> [WHAT IS REQUIRED]
Beginning with the line that includes "Given: Collapse the" and ending with the last line, print the records exactly, leaving every picture out.

> [INFORMATION SUPPLIED]
++++++

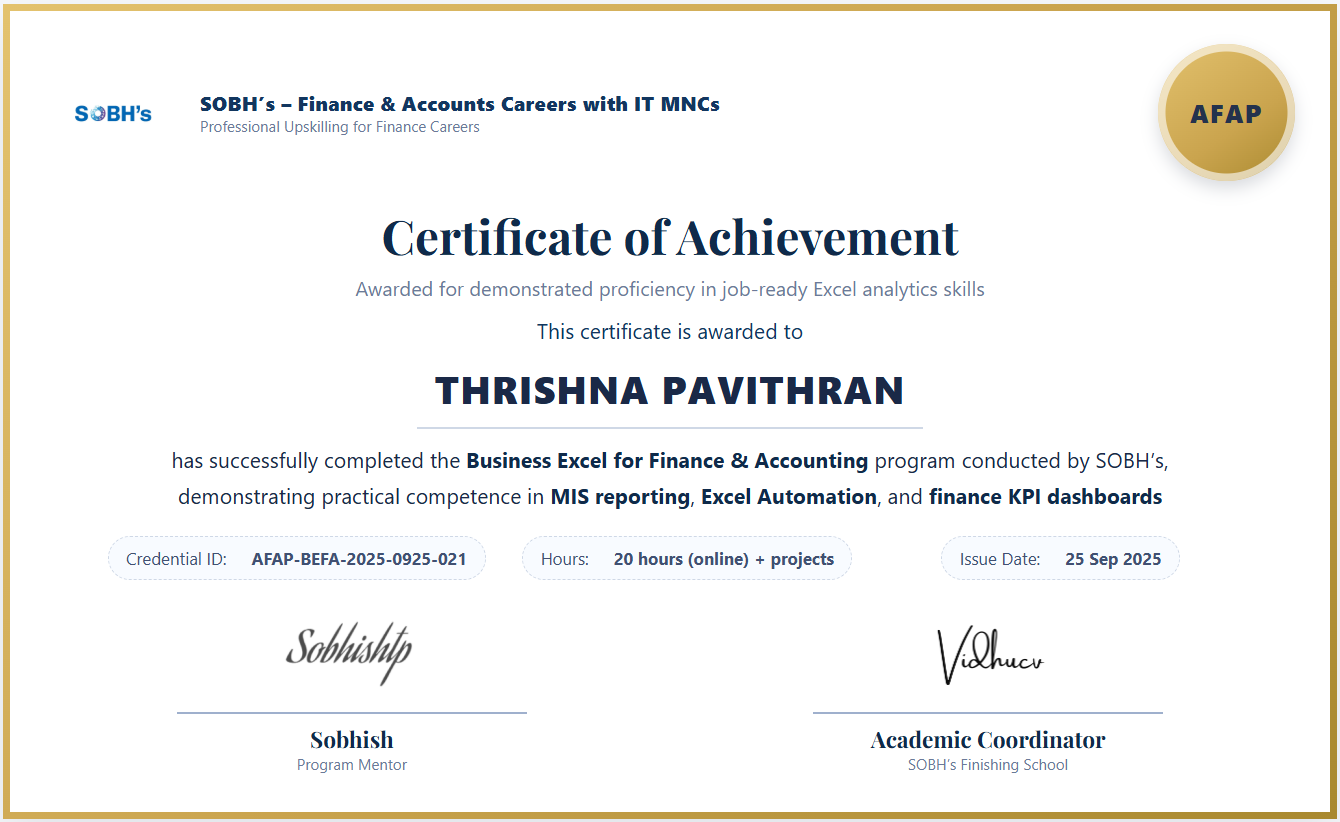Select the recipient name THRISHNA PAVITHRAN
The image size is (1340, 822).
click(670, 391)
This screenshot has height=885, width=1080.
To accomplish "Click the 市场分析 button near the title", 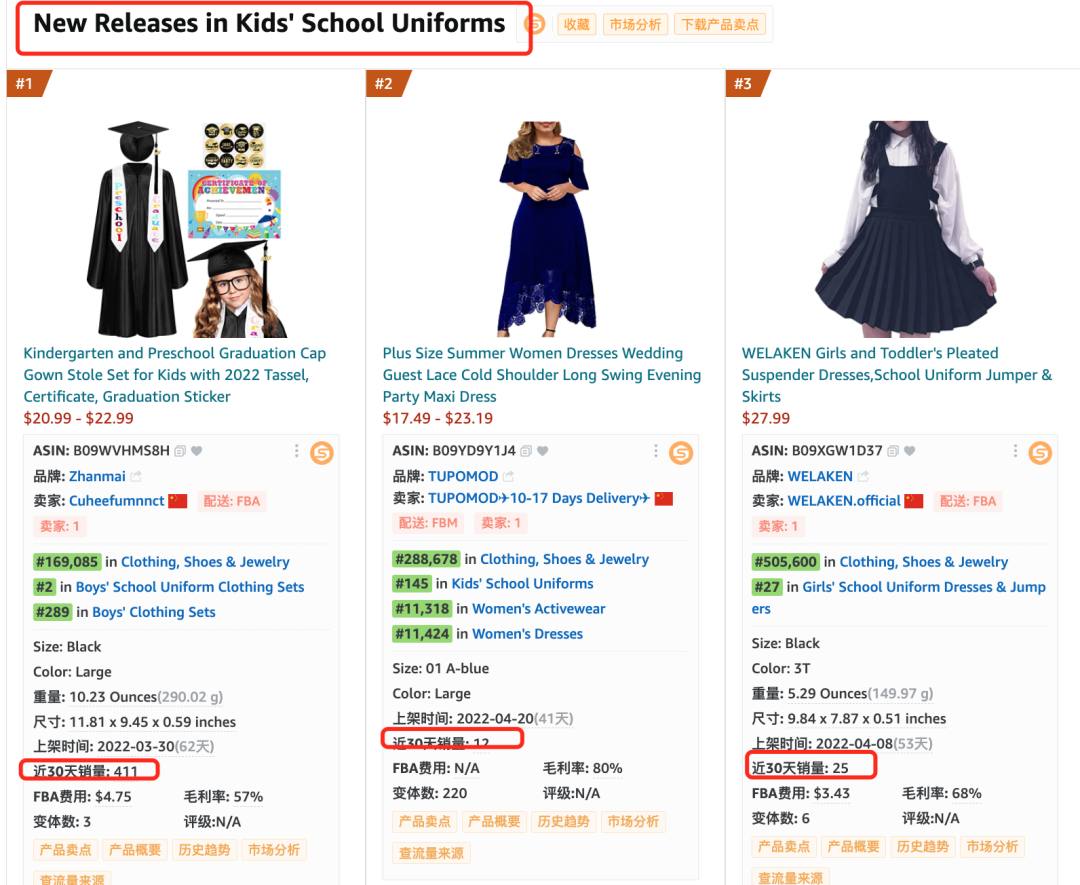I will tap(635, 25).
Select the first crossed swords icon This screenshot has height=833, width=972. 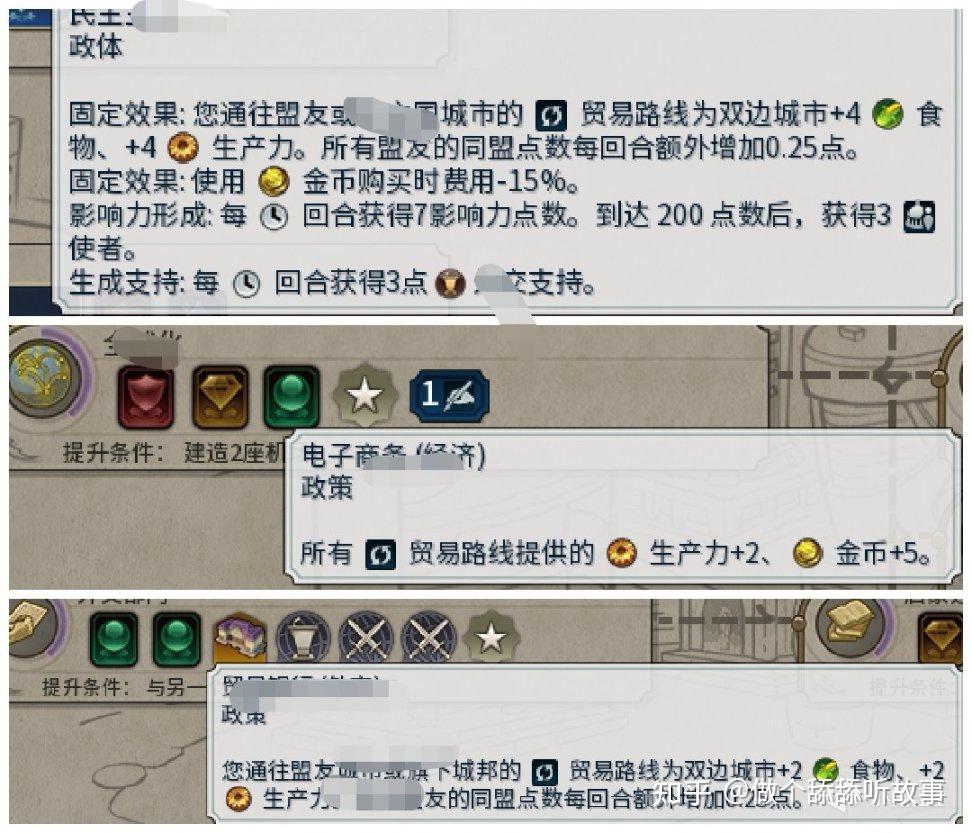coord(366,638)
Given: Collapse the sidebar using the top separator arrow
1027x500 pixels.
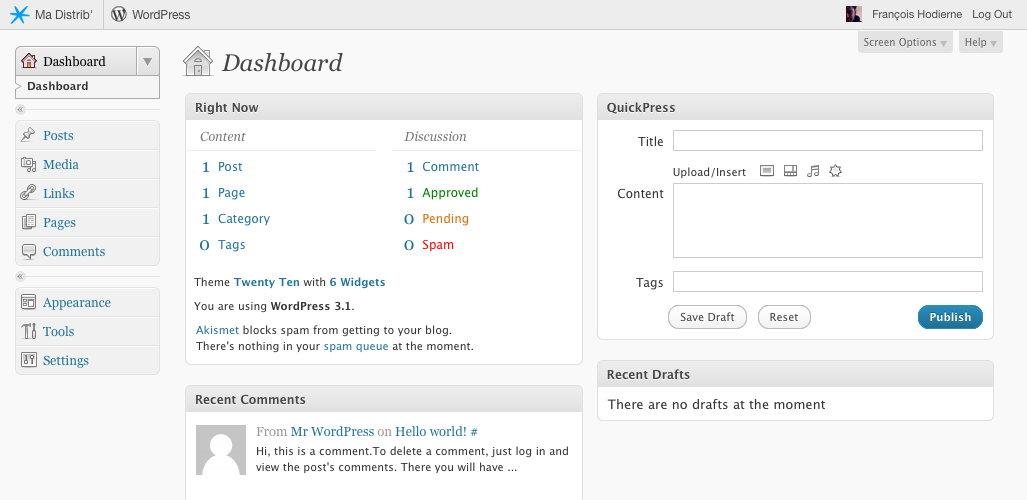Looking at the screenshot, I should [x=21, y=109].
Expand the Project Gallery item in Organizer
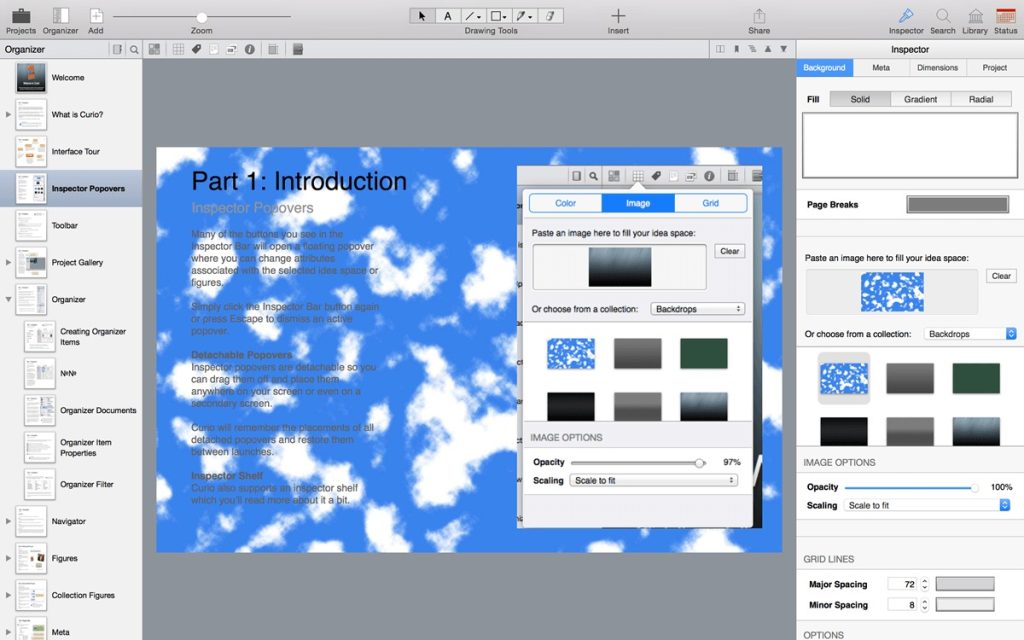This screenshot has height=640, width=1024. (9, 263)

++++++

> [RESPONSE]
Given: Collapse the sidebar using the top separator arrow
1027x500 pixels.
Looking at the screenshot, I should [x=21, y=109].
Expand the Project Gallery item in Organizer
This screenshot has height=640, width=1024. (9, 263)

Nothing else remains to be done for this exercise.